Committee
Awards Nearly $10,000 in AALL/Aspen Research Grants
For Immediate Release
February 7, 2003
The
AALL Research Committee awarded two AALL/Aspen Publishers Grants
worth almost $10,000 to projects that highlight the scope of law
librarianship.
David Selden
of the National Indian Law Library of the Native American Rights
Fund received $6,567 to coordinate a project called “Reconsidering
Indians of North America – Creating a Federal Indian and Tribal
Law Library Subject Headings Thesaurus.” Critics argue that
the Library of Congress Subject headings are inadequate for the
field of federal Indian and tribal law. The current headings do
not include terms used in ethnic group identification and the categorization
does not consider Indian governments as sovereign nations in law
library collections.

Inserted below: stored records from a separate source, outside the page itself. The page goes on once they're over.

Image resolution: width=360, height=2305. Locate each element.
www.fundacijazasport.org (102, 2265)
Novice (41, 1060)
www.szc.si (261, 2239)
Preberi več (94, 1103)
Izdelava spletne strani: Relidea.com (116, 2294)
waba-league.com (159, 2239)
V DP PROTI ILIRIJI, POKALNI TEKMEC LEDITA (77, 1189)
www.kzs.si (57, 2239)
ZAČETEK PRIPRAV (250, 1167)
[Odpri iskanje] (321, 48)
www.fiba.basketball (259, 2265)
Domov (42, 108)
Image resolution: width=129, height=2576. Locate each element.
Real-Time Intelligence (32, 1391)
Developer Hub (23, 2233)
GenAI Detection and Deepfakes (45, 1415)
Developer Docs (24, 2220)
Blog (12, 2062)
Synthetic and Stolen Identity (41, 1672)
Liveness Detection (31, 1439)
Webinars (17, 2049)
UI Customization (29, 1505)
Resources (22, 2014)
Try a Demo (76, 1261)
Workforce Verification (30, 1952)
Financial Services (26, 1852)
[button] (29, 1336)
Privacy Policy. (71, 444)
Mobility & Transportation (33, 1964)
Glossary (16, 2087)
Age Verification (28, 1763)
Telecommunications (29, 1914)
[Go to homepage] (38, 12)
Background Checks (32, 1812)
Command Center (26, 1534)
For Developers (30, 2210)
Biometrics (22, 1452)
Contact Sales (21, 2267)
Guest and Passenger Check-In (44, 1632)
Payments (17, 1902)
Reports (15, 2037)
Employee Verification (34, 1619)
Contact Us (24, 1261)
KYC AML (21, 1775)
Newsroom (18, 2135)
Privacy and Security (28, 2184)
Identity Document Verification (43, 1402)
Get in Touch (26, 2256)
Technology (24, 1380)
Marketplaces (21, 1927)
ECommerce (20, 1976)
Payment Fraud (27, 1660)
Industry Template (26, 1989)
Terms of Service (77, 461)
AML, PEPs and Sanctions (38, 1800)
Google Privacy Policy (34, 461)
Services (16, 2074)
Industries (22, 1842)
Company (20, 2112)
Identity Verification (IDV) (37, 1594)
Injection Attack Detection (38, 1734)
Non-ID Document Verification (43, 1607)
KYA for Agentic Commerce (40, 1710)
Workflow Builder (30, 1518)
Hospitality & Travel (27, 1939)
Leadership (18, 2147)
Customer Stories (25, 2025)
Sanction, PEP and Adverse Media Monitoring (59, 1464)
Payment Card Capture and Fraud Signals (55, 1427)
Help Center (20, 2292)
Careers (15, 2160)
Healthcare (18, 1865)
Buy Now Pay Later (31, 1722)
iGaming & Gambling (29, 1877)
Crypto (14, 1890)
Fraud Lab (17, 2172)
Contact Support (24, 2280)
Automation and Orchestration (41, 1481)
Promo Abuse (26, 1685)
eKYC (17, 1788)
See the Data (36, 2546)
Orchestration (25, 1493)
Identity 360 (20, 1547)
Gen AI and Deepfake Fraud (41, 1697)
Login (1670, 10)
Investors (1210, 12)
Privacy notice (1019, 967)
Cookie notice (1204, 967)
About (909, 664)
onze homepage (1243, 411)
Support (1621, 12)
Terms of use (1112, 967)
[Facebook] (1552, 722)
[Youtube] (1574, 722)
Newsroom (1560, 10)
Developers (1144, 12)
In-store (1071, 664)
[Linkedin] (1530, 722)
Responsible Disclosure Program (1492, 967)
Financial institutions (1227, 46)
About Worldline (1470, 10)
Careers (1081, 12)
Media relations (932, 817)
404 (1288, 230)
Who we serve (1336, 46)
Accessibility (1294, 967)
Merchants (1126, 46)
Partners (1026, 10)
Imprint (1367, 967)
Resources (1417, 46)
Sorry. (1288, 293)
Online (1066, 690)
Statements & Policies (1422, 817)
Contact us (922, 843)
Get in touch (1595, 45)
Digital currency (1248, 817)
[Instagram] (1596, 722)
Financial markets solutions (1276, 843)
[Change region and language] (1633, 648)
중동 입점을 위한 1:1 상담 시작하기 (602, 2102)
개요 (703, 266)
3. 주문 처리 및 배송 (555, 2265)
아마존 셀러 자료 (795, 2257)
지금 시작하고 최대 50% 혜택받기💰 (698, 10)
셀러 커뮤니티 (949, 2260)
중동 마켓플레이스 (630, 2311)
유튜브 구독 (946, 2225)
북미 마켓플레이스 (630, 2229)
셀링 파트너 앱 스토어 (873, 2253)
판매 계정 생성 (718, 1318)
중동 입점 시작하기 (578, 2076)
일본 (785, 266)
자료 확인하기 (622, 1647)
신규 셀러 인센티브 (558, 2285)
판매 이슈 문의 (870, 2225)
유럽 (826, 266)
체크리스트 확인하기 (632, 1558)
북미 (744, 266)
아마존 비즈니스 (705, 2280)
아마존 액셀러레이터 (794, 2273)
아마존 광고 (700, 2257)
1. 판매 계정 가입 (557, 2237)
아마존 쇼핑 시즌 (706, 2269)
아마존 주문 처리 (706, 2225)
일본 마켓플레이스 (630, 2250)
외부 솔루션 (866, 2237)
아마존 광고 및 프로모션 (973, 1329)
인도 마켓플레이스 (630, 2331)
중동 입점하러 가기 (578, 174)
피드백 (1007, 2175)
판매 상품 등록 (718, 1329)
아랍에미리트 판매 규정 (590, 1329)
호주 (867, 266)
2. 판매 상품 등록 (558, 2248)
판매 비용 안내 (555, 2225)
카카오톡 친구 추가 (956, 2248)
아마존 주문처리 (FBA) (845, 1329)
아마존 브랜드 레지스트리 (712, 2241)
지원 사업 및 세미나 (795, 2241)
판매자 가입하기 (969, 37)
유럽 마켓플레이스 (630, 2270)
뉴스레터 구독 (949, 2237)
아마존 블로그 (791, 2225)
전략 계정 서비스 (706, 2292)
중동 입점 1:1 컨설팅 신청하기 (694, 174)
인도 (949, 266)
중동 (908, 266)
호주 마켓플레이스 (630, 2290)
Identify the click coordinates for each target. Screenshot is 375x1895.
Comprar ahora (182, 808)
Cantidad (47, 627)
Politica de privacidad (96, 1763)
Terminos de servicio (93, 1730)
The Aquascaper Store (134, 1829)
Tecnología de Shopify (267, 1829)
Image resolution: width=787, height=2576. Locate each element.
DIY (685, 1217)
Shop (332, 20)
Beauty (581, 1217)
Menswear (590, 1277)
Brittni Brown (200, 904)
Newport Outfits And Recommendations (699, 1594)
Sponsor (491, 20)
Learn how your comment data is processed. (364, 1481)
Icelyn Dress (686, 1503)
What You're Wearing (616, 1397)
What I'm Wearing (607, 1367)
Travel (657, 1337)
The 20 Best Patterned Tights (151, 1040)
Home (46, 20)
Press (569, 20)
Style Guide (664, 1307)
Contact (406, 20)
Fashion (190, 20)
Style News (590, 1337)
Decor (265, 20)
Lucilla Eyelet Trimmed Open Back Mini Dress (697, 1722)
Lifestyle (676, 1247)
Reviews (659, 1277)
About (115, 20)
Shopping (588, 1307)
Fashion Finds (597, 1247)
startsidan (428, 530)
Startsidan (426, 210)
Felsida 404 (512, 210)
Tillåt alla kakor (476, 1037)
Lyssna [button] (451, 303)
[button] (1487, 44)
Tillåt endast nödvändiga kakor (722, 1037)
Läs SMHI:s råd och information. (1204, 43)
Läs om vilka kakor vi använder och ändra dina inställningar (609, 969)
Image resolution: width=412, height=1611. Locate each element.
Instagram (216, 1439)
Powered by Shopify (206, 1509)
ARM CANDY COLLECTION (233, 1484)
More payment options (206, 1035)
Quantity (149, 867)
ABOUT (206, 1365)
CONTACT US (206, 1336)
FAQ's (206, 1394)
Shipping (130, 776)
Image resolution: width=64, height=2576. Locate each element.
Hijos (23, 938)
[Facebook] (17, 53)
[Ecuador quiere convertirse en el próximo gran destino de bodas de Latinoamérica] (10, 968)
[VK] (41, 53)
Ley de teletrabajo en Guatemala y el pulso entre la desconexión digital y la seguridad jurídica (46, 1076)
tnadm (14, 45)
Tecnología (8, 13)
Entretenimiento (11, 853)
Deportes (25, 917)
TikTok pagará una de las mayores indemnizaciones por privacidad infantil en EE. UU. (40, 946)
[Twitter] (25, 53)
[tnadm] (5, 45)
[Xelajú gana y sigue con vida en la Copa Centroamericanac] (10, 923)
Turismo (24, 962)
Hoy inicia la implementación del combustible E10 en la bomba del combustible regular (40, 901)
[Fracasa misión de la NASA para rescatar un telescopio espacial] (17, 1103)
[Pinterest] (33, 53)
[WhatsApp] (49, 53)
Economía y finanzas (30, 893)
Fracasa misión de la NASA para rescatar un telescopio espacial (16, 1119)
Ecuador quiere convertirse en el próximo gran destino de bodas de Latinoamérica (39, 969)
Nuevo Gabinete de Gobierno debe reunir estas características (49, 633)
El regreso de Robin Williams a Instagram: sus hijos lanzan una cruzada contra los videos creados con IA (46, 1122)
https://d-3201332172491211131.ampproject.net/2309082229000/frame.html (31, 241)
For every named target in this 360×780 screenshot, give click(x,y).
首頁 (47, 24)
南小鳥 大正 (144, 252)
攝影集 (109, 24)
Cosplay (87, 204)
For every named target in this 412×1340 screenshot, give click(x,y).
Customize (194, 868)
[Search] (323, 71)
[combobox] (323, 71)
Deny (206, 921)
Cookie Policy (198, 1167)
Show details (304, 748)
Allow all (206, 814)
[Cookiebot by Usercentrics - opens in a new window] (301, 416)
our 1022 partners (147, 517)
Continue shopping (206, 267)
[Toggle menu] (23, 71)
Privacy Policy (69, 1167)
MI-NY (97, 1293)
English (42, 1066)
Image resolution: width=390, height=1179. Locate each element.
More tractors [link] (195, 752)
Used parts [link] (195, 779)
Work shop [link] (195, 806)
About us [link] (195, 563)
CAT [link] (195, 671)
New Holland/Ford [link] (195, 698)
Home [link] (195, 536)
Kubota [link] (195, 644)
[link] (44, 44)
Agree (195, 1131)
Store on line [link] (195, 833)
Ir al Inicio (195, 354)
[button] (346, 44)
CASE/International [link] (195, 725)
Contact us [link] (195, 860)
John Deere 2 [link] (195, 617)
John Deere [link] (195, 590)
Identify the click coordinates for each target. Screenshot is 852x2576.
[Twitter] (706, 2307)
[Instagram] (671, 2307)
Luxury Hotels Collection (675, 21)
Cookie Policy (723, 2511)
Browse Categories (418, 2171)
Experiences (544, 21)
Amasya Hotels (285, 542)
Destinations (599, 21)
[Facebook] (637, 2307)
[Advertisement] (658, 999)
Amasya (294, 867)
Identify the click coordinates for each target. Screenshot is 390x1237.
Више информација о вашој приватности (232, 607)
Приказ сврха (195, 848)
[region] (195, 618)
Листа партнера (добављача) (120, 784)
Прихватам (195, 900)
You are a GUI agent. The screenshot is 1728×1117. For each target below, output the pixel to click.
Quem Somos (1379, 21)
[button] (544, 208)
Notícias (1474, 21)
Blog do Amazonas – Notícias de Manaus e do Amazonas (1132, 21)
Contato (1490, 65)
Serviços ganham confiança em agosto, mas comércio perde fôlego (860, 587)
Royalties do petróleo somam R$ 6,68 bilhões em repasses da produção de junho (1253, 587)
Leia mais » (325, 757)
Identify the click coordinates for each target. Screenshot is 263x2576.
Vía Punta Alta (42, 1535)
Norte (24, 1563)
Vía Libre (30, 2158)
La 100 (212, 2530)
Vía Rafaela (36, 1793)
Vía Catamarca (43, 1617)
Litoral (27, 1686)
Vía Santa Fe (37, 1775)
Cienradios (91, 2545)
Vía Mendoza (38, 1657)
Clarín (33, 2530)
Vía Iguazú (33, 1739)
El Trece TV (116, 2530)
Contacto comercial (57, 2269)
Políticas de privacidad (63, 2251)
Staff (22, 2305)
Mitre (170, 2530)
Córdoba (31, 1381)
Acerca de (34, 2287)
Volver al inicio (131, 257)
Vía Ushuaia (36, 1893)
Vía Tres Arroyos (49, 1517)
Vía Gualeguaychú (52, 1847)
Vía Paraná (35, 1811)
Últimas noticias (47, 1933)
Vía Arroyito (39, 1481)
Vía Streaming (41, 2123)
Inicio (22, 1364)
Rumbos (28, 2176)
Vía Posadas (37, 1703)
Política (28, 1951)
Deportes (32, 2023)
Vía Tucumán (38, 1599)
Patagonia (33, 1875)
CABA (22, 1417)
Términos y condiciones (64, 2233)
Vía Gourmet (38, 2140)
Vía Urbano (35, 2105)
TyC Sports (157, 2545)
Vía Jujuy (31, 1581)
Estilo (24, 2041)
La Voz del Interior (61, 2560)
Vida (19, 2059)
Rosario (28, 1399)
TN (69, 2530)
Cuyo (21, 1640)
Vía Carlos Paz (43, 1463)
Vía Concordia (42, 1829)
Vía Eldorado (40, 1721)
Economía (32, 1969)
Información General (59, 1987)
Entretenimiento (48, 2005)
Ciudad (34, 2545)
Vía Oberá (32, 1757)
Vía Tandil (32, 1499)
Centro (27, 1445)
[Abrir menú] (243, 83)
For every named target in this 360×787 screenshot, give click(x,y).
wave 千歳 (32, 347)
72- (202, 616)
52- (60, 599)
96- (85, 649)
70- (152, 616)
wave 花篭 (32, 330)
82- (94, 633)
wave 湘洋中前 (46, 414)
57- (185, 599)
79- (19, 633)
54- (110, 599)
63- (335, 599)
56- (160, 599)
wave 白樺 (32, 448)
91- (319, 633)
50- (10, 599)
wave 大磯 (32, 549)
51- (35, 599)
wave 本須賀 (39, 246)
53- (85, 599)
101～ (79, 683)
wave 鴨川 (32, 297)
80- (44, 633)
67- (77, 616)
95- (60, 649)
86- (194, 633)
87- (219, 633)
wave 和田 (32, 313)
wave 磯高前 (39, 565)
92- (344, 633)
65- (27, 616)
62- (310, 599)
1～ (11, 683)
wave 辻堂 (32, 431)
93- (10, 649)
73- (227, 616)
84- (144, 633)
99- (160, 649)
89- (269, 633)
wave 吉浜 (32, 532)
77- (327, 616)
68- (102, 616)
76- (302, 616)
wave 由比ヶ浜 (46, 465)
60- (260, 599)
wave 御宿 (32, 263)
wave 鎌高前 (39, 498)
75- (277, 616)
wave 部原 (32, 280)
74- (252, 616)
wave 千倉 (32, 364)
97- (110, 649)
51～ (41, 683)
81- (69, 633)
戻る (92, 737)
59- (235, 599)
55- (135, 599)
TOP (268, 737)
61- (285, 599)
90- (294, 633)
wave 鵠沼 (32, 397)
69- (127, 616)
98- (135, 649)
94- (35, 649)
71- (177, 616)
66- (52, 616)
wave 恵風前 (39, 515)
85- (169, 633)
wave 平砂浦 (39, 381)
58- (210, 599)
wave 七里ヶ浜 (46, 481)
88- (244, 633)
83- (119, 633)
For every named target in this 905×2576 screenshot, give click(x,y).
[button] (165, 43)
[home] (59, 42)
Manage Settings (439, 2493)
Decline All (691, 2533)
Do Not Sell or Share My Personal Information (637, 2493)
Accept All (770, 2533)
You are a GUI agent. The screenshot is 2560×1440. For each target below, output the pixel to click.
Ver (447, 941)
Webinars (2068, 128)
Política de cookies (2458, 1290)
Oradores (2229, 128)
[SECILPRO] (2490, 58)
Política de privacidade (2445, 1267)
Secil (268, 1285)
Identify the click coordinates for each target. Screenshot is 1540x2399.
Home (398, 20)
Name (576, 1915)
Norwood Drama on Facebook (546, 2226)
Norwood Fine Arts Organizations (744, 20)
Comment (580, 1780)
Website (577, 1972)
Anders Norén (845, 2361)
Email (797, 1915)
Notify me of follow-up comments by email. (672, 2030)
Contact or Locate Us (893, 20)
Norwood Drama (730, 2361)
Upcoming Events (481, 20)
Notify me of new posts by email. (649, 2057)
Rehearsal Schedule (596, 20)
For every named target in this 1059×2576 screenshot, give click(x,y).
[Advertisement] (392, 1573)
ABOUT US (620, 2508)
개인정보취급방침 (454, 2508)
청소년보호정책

Selden’s project will analyze, revise
and expand an existing preliminary subject headings list and create
a thesaurus of federal Indian and tribal law terminology.
Kathryn Hensiak,
research and instructional services librarian at Northwestern University
Pritzker Legal Research Center; Stephanie Burke, senior reference
librarian at Boston University Pappas Law Library; and Donna Nixon,
reference/access services librarian at the University of North Carolina
at Chapel Hill Law Library, received the second grant for $3,100
to fund their project. Titled “Assessing Information Literacy
Among First-Year Students – A Survey to Measure Research Experiences
and Perceptions,” the project will evaluate the skills of
first-year law students. It will survey first-year law students
at the beginning of their studies at three law schools. The project
will gather data to determine the legal skills students bring to
law school and whether law schools are teaching legal research skills
at the appropriate level.
The AALL/Aspen
Publishers Research Grant Program is intended to not only promote
research but to remove obstacles to project completion caused by
tight operating budgets. And so, the grants may be used for expenses
such as research assistants, photocopying, data entry and research-related
travel.
The AALL/Aspen
Publishers Grant Program was made possible with a generous $50,000
contribution from Aspen Publishers, a New York-based legal publisher,
in 1996. The company views its contribution as an investment in
research that will provide a prospective look at the role of librarians,
researchers and legal information providers and will yield results
to which publishers can respond. Aspen's goal is to sponsor research
that will have a practical impact on the law library profession
and inspire products and changes in the marketplace.
The AALL Research
Committee, AALL and its corporate partner, Aspen Publishers, congratulate
this year's recipients of the grants.